Yalnızdı. Gerçek bir yalnızlıkla yürüyordu ilk defa. Ona karşı sahte kibarlıkta bulunan insanlar yoktu. Aynı şekilde onlara sahte gülüşler verip mutlu eden kişiliği de yoktu şu an. Sadece O vardı. Tanıyamadığı kendisi. Bir de ağırlıklara dayanamamış ıhlamur yaprağı. Ona bakarken ıhlamur kokusu sardı etrafını. Kokunun hoşluğu ve güzelliğiyle gülümsedi. Rahatladı da ister istemez.

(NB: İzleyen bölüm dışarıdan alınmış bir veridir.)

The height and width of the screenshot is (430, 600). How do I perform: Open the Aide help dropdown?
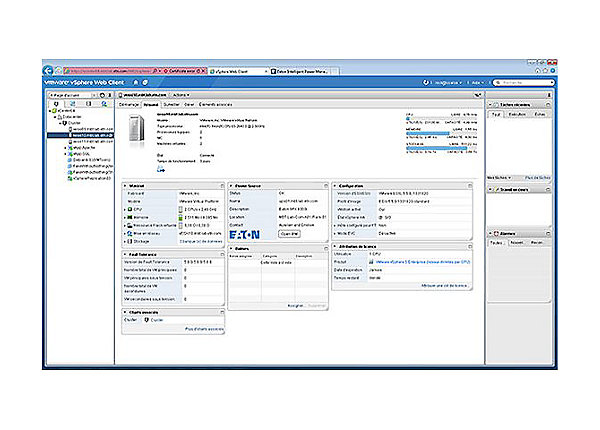(x=477, y=83)
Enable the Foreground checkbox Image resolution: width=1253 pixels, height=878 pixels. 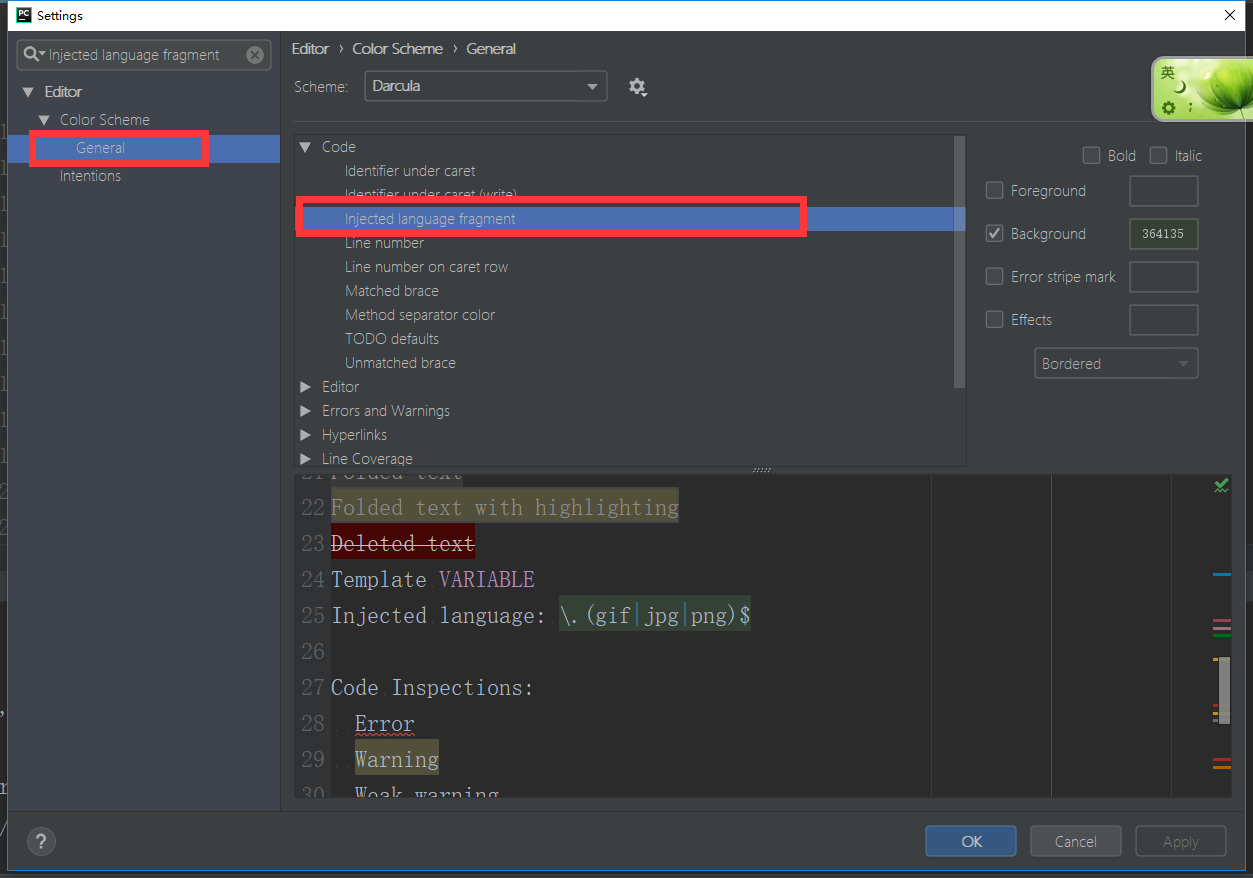click(994, 191)
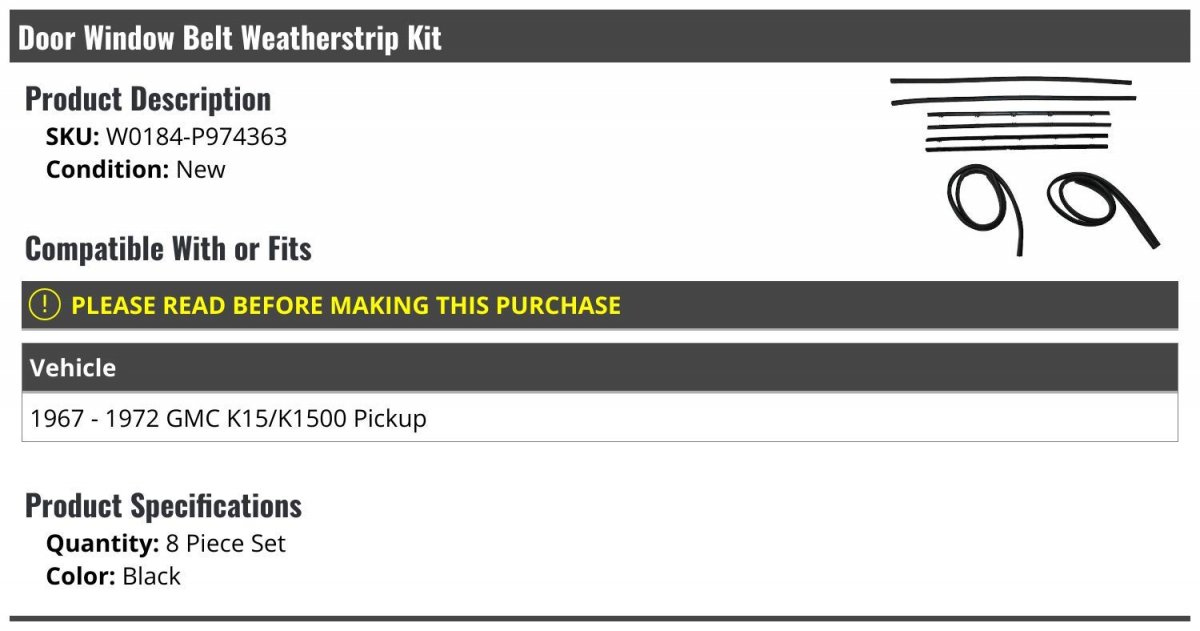Click the Color label

point(82,577)
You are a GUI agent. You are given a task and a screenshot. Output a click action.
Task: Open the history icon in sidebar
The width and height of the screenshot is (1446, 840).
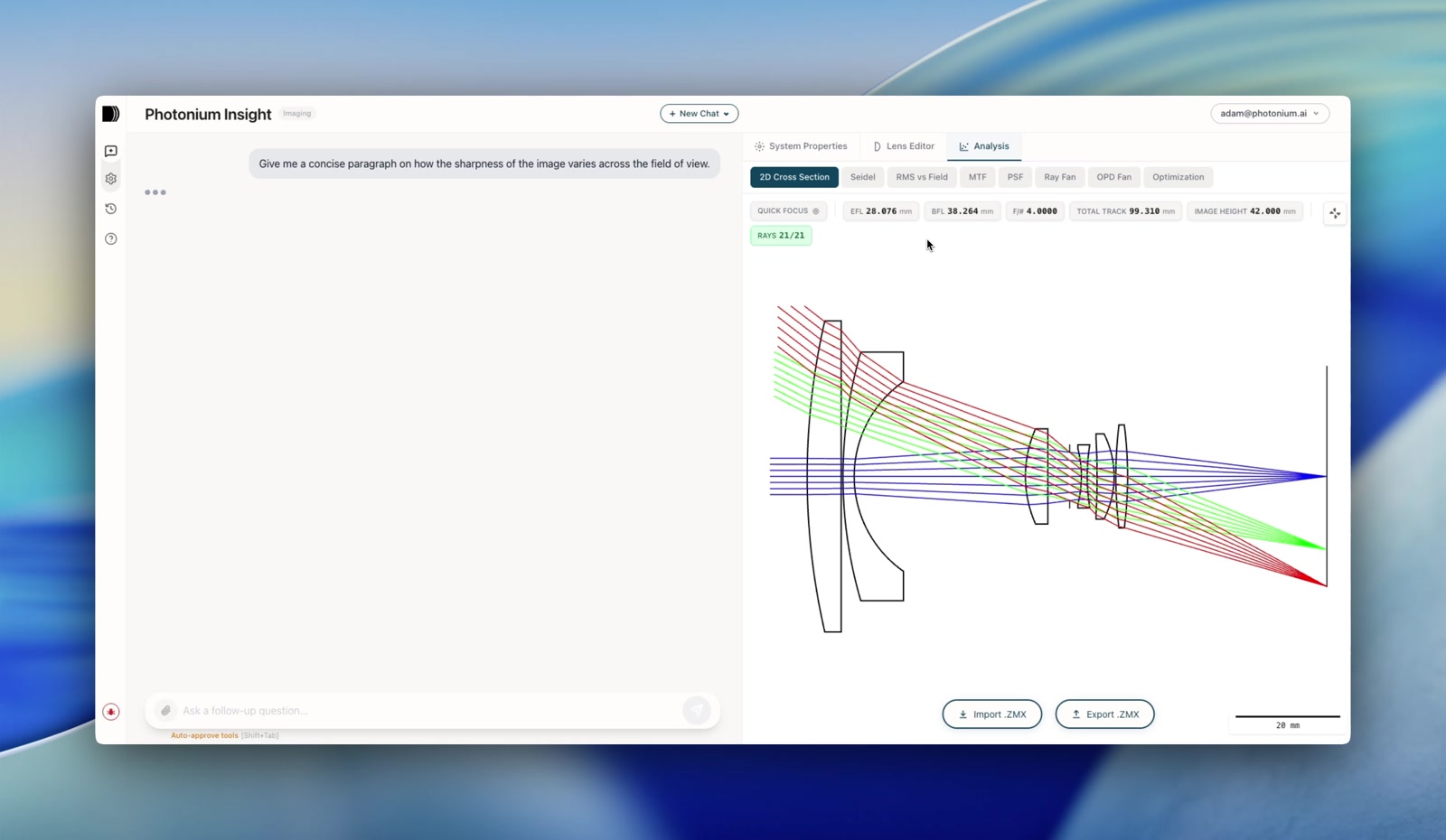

Kimse yoktu etrafında, ona yolda yürürken salak gibi sırıttığı için garip bakışlar atan. Sol elindeki soğuk kahvenin kapağını çıtırtıyla açtı. Ihlamur kokusuyla zıt bir tat verse de bu acı tadı seviyordu. Bir yudum daha aldı ve kulaklarında yine o şarkıyı duydu. Onu her zaman ‘daha iyi’ hissettiren hoş melodili şarkı. Kalbinin hızlandığını hissetti. Onu iyi ve güzel hissettiren şeylerin tek bir anda karşısına çıkması onu sanki bir mucizeye tanık olmuş gibi heyecanlandırmıştı.
Ona dur diyen yoktu. İnsanların ne diyeceğini hatırlatan kimse yoktu. Nasıl çirkin olduğunu hatırlatan aynalar yoktu. Ona diğerlerinden daha bencil olduğunu hatırlatan yakınları yoktu. Değersiz hissettiren ama yine de değer verdiği insanların hiçbiri yoktu. “Keşke” dediği hiçbir durum yoktu. Pişmanlık hissi, suçluluk, yetersizlik hissi, çirkinlik ya da ona daha çok çabalamasını söyleyip duran aile bireyleri… Hiçbiri yoktu.
Yatağında doğruldu ve odasına göz gezdirdi her şey yerli yerindeydi. Telefonun alarmı onu uyanmaya zorluyordu. Elini telefonuna uzattı ve doğrulmasıyla gözlerinin ıslak olduğunu fark etti. Bunu fark etmesine rağmen gülümsedi çünkü bu gözyaşları öncekilerin aksine huzur doluydu. Alarmı kapattı ve uygulamayı açtı. Soruya tıkladı.
Yüzündeki belli gülümsemeye karşın parmakları onu yine yanılttı.
Cevap butonuna tıkladı yavaşça. “Zaten istediğim hayatı yaşıyorum. Kimin benim hayatımı yönlendirmeye gücü yeter ki? Bu benim hayatım, bu aptal uygulamanın aptal sahibi. Beni sorgulamayı kes!”
Cevabı gönderdi ve uygulamayı sildi. Korkmuştu. Vereceği cevaptan sonra tekrar denk gelip okumaktan. Güçlü ve kimseye kendini ezdirmeyen yanının içinde edindiği yerin ağırlığından. Değer verdiği insanların onu nasıl gördüğünü kestiremiyordu. Yalancı? Komik? Güçlü? Farklı? Ya da sadece tek bir yönünü sevip bu yüzden dengesizliklerine katlanan insanların gerçek düşüncelerini bilmiyordu. Yalancıydı. Nasıl görünmek isterse öyle görünmek için insanları kullanan biriydi.
Korkuyordu. Pişman olmaktan. Gözden düşmekten. Çünkü burası onun hayalini kurduğu özgür hayatı değildi. Burada diğerleri ne derse o olurdu. Ne kendisi ne de güçsüz olan ve özgür kalmaya çalışan diğer benlikleri. Diğerleri izin vermeden karanlıktan kurtulamazlardı. Burası yaşamak zorunda olduğu ve özgürce hayal bile kuramadığı gerçek yaşantısıydı nihayetinde.